Musique «intemporelle»

Le natif de New York retrace aussi son enfance, baignée dans la musique aux côtés d’un père percussionniste, ses débuts comme pianiste de jazz et arrangeur pour la télévision, la mort à 43 ans de sa première épouse, l’actrice Barbara Ruick, ses déboires à la tête de l’orchestre Boston Pops dans les années 1980… Et, bien sûr, sa rencontre, déterminante, avec Steven Spielberg, qui lui a confié il y a 50 ans son premier film sur grand écran, Sugarland Express (1974), et l’a présenté à George Lucas, le créateur de Star Wars.

Outre leurs rôles de producteurs, ces deux cinéastes comptent parmi les nombreux intervenants du documentaire, racontant comment John Williams a sublimé leur travail, tandis que le leader de Coldplay, Chris Martin, ou encore le violoniste Itzhak Perlman abordent l’impact de sa musique, «intemporelle», selon Laurent Bouzereau. «Il a élevé l’art de la musique de film», aujourd’hui «menacé par l’intelligence artificielle» et que «beaucoup de gens, beaucoup de musiciens» méprisaient, rappelle-t-il.

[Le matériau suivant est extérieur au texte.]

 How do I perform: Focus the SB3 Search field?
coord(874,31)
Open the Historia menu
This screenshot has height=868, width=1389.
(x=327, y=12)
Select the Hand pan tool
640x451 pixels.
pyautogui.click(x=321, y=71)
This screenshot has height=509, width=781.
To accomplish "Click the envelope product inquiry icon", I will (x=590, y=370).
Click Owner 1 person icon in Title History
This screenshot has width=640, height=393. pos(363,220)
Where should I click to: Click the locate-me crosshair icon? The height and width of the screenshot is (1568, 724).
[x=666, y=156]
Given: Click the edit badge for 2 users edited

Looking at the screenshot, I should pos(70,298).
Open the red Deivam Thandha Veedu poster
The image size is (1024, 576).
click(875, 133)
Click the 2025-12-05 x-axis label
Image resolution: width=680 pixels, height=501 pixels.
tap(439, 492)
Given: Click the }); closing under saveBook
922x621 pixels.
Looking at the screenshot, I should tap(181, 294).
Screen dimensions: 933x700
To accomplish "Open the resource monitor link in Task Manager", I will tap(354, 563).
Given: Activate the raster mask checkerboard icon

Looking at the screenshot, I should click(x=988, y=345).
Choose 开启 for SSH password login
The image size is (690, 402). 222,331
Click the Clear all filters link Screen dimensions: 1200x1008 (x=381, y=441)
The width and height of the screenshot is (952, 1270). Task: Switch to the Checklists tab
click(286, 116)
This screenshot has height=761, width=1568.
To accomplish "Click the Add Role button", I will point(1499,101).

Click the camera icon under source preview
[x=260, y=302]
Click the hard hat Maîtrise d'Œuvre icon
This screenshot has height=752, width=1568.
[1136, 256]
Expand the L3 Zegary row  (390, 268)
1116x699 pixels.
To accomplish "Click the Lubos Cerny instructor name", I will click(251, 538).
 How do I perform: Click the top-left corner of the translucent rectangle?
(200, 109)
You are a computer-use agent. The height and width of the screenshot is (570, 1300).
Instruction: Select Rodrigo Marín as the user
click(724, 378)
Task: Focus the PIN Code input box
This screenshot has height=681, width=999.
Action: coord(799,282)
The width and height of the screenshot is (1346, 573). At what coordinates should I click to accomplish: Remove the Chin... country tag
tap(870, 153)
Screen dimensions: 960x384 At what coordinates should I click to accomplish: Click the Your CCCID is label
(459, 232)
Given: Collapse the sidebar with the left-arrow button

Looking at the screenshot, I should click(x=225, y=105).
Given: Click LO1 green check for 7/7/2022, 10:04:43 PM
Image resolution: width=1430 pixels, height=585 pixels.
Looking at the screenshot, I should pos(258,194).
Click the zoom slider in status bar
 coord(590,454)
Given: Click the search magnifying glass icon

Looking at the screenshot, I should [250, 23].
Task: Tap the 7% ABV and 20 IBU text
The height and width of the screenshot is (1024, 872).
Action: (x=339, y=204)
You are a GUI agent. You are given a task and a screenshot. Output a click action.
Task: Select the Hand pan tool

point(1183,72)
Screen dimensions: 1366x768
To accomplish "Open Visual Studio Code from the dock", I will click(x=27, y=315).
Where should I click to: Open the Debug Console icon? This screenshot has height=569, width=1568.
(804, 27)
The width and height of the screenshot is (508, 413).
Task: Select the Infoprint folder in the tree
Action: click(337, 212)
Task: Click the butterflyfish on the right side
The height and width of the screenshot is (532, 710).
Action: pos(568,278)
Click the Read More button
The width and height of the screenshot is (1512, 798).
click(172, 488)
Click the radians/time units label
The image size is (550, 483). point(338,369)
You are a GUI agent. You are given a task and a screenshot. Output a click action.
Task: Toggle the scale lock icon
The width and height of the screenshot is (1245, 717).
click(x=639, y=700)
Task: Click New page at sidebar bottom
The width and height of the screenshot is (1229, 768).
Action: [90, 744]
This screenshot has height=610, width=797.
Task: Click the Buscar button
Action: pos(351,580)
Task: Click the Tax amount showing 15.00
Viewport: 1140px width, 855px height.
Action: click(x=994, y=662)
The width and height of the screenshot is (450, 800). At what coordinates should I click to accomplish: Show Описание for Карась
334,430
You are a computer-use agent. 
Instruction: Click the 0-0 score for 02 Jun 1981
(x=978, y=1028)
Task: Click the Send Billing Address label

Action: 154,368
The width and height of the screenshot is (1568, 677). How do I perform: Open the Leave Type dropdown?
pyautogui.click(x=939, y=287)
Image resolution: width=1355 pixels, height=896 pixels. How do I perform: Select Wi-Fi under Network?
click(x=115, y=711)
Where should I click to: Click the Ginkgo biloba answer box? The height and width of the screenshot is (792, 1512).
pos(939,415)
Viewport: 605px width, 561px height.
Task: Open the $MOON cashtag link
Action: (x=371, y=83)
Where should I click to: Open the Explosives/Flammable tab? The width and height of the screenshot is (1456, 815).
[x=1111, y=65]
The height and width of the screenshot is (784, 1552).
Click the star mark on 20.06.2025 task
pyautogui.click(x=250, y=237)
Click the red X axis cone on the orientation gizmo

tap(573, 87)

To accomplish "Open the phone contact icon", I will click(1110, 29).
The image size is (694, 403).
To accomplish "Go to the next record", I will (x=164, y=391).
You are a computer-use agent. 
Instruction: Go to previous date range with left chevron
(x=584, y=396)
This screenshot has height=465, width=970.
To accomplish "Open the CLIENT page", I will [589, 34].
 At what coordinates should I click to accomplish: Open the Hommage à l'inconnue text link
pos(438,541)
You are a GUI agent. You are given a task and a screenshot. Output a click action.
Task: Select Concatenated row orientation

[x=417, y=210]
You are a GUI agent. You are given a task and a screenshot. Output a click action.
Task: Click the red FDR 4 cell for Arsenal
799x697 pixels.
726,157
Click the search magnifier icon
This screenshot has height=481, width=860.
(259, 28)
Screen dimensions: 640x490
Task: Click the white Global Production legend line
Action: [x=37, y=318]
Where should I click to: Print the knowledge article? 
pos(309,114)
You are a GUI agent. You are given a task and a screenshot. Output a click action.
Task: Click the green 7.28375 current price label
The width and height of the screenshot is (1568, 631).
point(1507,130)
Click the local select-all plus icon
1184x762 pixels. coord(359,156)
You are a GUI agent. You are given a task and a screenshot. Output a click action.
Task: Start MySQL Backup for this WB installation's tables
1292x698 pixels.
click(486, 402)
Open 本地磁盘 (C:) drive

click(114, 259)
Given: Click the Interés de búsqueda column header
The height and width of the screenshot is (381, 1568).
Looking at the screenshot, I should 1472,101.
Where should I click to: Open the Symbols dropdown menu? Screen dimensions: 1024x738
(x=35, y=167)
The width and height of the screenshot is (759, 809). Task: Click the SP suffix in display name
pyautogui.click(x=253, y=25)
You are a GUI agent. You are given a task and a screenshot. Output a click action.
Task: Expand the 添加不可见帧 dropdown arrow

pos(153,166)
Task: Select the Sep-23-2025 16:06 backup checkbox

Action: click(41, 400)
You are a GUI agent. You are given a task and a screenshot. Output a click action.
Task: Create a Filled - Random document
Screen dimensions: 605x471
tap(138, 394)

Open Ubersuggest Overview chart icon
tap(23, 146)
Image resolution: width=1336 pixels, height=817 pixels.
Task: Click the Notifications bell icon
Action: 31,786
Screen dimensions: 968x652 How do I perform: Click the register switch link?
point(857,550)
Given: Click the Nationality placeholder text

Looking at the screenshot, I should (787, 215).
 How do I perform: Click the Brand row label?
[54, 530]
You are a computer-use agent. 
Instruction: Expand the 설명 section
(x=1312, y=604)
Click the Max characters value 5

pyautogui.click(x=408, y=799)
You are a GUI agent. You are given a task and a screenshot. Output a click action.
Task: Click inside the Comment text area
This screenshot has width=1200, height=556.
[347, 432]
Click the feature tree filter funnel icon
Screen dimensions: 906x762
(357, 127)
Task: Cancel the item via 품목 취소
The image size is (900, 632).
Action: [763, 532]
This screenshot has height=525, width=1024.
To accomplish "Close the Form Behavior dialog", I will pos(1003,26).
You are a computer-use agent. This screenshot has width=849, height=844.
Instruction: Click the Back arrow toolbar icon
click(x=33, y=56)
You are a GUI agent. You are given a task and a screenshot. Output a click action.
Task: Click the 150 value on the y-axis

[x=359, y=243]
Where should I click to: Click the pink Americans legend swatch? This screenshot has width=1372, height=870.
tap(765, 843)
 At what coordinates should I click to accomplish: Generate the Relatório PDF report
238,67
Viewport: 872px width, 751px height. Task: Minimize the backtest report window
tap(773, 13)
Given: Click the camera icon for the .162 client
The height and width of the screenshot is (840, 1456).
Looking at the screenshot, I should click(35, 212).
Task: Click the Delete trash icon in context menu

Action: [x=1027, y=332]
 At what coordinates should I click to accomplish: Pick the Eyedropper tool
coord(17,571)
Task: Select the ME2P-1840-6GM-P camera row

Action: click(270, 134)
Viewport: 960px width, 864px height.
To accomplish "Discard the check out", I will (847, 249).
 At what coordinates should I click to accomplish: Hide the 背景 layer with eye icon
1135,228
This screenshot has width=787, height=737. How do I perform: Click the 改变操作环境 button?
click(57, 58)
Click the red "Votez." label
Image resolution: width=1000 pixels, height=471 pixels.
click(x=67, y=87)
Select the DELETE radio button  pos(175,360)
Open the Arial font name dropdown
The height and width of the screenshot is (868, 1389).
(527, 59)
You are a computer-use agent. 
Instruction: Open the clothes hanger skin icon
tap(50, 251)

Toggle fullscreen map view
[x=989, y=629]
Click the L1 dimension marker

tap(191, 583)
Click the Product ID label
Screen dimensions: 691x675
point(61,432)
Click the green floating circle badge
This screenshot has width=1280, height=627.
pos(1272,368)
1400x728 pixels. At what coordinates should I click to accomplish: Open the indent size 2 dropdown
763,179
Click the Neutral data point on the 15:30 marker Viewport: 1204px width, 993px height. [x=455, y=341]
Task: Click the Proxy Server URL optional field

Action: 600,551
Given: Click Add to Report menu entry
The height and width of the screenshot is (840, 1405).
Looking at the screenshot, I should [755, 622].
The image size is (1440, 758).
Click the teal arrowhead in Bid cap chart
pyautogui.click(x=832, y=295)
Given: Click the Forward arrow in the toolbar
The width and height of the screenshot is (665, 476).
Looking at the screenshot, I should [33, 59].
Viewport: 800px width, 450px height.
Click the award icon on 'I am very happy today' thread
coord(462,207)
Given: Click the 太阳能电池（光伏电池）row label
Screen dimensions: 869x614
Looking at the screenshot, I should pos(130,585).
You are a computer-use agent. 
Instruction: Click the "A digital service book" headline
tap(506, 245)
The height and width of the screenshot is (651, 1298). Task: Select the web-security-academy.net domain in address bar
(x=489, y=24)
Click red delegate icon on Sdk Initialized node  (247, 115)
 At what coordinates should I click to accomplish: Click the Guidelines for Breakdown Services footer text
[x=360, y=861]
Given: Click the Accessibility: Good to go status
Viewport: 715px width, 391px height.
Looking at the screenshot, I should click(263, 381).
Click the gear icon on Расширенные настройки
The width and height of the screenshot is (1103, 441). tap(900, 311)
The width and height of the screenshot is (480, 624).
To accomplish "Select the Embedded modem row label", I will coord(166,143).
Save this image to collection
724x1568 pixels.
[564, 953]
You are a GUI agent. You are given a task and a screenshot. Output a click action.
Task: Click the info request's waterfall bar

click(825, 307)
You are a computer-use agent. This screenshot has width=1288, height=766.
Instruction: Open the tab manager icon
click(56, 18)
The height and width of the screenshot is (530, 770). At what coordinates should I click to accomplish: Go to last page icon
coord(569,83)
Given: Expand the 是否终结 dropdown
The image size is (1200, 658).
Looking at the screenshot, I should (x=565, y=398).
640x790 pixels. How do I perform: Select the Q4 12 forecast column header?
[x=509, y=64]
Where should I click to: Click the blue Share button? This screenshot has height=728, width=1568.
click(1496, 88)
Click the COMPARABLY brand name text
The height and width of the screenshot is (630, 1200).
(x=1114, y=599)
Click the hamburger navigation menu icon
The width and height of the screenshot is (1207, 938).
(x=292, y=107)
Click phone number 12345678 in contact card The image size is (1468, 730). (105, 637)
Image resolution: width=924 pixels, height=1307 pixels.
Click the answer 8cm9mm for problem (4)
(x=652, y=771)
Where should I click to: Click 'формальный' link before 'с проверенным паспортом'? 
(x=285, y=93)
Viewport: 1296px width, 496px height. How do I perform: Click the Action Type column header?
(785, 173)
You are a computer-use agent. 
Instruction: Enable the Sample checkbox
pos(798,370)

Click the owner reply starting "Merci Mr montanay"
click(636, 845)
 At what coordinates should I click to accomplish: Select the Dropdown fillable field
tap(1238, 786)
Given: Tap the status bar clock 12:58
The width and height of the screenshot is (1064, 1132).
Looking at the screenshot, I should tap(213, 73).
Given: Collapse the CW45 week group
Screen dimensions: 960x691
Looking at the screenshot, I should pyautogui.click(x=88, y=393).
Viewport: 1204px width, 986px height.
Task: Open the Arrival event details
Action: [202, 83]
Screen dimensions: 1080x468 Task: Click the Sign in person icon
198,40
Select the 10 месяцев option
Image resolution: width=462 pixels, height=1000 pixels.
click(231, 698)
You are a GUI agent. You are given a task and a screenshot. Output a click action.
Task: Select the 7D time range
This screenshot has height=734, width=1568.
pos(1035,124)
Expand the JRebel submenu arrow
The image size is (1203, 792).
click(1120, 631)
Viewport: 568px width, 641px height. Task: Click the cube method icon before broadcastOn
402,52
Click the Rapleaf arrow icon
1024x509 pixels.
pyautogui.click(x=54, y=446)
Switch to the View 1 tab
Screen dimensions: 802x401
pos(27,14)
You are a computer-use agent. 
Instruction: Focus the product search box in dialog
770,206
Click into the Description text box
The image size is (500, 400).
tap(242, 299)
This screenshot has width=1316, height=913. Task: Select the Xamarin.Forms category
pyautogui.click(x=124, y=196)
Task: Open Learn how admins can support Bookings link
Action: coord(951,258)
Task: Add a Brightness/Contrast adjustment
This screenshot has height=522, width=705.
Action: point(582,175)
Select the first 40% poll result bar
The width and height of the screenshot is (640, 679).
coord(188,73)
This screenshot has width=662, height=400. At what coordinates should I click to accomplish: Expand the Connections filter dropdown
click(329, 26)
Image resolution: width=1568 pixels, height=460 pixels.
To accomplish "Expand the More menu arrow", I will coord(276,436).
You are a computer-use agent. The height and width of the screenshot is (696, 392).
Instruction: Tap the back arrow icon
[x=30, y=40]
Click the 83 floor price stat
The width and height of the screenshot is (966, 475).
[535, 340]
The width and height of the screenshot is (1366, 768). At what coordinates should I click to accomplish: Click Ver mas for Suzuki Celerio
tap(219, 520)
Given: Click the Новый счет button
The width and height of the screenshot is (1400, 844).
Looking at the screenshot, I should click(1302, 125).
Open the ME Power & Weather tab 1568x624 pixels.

Alchimie avec Spielberg et Lucas

Pour lui, le tournant est survenu en 1977, lorsque l’orchestre philharmonique de Los Angeles a joué pour la première fois le thème de Star Wars en public. Paradoxalement, John Williams n’est «pas un cinéphile», relève Laurent Bouzereau. «Ce n’est pas quelqu’un qui va au cinéma, (mais qui) aime beaucoup la création, en fait, de cinéma. Et surtout (…) les réalisateurs comme Steven ou George Lucas, avec qui il a tout à coup une espèce d’alchimie.»

Sa relation avec Steven Spielberg, en particulier, est «unique», insiste le réalisateur du documentaire. «Ils s’appellent frères. (…) Il n’y a pas beaucoup de gens qui ont eu ce genre d’histoire», mis à part «peut-être François Truffaut et Georges Delerue», qui ont collaboré comme réalisateur et compositeur sur onze films. «Avant toute chose, c’est un ami très cher», résumait Steven Spielberg à l’avant-première du documentaire, mercredi dernier, à Los Angeles, avec qui il a formé «le meilleur partenariat créatif (…) de toute (s)a carrière». «Il était compliqué de convaincre John de nous autoriser à raconter l’histoire de sa vie et de sa carrière, car, comme John le dit toujours : « Mais qui voudrait s’intéresser à moi? » Je veux (que les fans) comprennent que ce n’est pas un magicien qui nous a donné ces thèmes qui ont traversé les générations. C’est un merveilleux être humain.»

Music by John Williams, de Laurent Bouzereau. Sortie vendredi sur Disney+.